Segundo o comunicado, as "tarifas anormalmente altas" impostas pelos EUA "violam gravemente as regras de comércio internacional, as leis econômicas básicas e o bom senso, além de serem uma forma de intimidação e coerção totalmente unilateral".

<><> UE discutirá resposta se negociações com EUA falharem

A União Europeia discutirá uma resposta caso as negociações tarifárias com os EUA não cheguem a uma solução aceitável, afirmou o ministro das Finanças alemão, Joerg Kukies.

"No momento, estamos em uma boa situação, com um período de tempo bastante longo em que há potencial para negociar.
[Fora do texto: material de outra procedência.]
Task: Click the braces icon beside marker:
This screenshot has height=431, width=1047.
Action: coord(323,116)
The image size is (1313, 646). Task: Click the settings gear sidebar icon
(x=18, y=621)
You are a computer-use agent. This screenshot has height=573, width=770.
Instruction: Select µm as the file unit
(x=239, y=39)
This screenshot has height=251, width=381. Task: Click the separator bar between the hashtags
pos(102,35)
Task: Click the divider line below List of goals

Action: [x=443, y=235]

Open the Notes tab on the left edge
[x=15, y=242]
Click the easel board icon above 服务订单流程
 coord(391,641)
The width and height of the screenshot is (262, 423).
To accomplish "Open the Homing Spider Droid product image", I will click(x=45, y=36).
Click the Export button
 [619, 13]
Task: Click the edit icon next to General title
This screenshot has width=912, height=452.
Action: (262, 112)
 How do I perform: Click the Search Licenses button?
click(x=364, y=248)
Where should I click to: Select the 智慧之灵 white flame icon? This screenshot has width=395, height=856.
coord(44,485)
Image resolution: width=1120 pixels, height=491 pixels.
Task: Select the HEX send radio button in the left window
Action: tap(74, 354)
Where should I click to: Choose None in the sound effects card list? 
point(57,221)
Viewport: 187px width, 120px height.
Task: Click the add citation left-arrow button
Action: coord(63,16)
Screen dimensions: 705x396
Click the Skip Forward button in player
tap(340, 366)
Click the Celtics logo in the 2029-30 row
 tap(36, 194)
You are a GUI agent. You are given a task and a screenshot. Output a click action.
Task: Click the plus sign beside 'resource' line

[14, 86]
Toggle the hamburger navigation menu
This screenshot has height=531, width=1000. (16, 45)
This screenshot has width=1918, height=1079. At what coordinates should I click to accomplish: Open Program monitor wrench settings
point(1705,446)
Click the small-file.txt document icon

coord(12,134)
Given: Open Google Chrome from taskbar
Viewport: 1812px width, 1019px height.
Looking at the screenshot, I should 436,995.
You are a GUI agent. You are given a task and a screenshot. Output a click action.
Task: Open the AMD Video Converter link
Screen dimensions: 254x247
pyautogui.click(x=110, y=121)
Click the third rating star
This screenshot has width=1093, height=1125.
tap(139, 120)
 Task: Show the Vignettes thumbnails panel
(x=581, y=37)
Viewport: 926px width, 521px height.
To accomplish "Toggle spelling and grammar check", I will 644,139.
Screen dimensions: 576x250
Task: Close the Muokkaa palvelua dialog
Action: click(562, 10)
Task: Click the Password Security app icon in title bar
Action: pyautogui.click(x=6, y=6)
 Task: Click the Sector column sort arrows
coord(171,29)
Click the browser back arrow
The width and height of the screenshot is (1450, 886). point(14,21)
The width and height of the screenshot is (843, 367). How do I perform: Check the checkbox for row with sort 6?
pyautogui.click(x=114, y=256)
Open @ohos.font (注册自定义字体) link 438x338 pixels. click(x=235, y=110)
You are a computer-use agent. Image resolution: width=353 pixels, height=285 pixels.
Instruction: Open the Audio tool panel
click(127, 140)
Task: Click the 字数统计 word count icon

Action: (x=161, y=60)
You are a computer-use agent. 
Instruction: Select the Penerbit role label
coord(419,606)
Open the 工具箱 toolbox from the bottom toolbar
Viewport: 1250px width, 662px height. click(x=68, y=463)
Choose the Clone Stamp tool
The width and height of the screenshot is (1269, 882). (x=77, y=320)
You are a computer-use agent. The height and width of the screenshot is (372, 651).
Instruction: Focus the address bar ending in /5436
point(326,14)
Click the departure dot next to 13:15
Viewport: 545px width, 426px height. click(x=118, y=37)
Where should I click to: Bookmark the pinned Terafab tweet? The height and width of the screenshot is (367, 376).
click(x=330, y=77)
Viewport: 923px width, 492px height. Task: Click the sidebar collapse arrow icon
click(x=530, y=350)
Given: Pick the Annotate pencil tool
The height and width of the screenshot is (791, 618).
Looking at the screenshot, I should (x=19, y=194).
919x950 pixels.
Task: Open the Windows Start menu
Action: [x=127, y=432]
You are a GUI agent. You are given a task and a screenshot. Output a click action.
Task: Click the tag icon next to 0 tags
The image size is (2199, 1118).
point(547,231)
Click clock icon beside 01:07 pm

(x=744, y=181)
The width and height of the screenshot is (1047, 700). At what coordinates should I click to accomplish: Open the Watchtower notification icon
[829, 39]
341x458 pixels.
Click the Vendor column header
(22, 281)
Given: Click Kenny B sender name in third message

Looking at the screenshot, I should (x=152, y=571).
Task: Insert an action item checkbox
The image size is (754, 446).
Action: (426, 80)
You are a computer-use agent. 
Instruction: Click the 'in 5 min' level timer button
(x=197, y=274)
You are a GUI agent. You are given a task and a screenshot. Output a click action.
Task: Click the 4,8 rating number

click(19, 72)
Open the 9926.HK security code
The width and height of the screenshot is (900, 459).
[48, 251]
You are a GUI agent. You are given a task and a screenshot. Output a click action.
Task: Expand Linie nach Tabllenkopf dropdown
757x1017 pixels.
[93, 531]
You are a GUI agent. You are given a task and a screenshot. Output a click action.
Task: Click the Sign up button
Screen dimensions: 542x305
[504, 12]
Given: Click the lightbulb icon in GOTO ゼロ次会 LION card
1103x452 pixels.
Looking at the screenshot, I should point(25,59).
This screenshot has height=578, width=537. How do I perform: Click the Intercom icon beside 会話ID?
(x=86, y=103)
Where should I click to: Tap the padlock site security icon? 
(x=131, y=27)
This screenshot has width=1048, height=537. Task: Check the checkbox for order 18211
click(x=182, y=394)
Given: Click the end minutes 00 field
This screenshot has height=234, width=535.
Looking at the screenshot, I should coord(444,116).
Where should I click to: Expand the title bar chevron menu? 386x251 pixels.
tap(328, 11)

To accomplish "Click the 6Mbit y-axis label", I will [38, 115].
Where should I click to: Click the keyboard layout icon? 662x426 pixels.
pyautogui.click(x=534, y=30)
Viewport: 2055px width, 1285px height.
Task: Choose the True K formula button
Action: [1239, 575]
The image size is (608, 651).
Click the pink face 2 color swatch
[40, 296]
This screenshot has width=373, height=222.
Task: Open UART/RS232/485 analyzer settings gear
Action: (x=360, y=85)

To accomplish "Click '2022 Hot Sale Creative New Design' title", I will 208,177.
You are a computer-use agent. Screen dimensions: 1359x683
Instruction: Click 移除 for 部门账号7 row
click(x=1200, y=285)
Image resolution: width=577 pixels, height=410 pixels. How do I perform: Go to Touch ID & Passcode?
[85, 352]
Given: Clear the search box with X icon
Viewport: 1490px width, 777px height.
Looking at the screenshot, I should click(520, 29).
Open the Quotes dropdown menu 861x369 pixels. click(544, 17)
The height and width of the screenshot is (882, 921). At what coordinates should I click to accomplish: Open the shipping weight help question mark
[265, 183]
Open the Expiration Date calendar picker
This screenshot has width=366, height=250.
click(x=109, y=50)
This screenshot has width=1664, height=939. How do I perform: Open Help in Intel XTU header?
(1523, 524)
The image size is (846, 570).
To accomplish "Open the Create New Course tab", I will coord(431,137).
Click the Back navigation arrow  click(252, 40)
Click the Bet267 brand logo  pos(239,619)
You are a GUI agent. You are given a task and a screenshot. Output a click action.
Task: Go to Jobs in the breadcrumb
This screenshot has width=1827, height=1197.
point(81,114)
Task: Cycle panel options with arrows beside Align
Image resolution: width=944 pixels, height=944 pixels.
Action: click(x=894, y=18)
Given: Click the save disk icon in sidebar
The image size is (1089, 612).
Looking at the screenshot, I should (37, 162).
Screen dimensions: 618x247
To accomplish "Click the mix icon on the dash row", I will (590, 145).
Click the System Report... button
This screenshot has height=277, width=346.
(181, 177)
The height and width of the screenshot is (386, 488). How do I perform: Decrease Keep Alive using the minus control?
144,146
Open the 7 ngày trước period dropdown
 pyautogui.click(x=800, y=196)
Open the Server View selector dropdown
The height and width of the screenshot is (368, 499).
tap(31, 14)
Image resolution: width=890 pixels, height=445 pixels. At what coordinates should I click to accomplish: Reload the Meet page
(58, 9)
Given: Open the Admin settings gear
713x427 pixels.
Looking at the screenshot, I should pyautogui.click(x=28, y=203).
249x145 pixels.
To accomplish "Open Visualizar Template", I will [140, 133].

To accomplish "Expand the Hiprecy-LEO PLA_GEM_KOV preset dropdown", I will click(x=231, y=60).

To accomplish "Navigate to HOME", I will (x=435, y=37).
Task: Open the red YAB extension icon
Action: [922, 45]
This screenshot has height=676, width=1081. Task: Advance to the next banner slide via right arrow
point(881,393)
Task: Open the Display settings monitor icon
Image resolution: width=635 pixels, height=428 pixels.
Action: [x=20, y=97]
E, claro, os EUA precisam ser conscientes de que, se as negociações não funcionarem, teremos outra discussão sobre mecanismos de resposta", declarou Kukies antes de uma reunião informal dos ministros da Economia e das Finanças da UE em Varsóvia, na Polônia.

Ele acrescenta que a UE deve ser criteriosa em sua resposta às tarifas americanas, pois o bloco tem um superávit comercial em bens, mas um déficit comercial em serviços.

Kukies detalhou que a Europa deve cultivar sua própria indústria digital — pois, no momento, não possui alternativas reais aos serviços oferecidos pelos provedores de serviços digitais dos EUA.

<><> Entenda a guerra tarifária entre China e EUA

A guerra tarifária entre as duas maiores economias do mundo se intensificou na semana passada, após o anúncio das tarifas recíprocas prometidas pelo presidente americano, Donald Trump.

Na quarta-feira passada (2), Trump detalhou a tabela das tarifas, que vão de 10% a 50% e serão cobradas, a partir desta quarta, sobre mais de 180 países.

A China foi um dos países que foi tarifado — e com uma das maiores taxas, de 34%. Essa taxa se somou aos 20% que já eram cobrados em tarifas sobre os produtos chineses anteriormente.

Como resposta ao "tarifaço", o governo chinês impôs, na sexta passada (4), tarifas extras de também 34% sobre todas as importações americanas.

Os EUA decidiram retaliar a retaliação e Trump deu um prazo para a China: ou o país asiático retirava as tarifas até as 13h (horário de Brasília) desta terça-feira (8) ou seria taxado em mais 50 pontos percentuais, levando o total das tarifas a 104%.

A China não recuou e ainda afirmou que estava preparada para "revidar até o fim".

Cumprindo a promessa de Trump, a Casa Branca confirmou a elevação em mais 50% das tarifas sobre os produtos chineses na tarde de terça. O presidente americano disse, porém, que acreditava que a China chegaria a um acordo com os EUA para evitar mais tarifas.

A resposta chinesa veio na manhã de quarta-feira (9): o governo elevou as tarifas sobre os EUA de 34% para 84%, acompanhando o mesmo percentual de alta dos EUA.

No mesmo dia, Trump anunciou que daria uma "pausa" no tarifaço contra os mais de 180 países que foram taxados com tarifas que variam de 10% a 50%. Essa pausa é, na verdade, uma redução de todas as tarifas para 10% por um prazo de 90 dias. Tarifas específicas já em vigor, como as de 25% sobre aço e alumínio, não são afetadas pela medida — e continuam valendo.

A exceção, porém, foi a China. Trump anunciou, também, que elevaria mais uma vez as tarifas recíprocas sobre os produtos chineses, que passou para 125%. Nesta quinta (10), a Casa Branca explicou que as taxas de 125% foram somadas a outra tarifa de 20% que já era aplicada sobre a China antes, resultando numa tarifa total de 145%.

Como resposta, nesta sexta os chineses elevaram as tarifas sobre os americanos para 125%.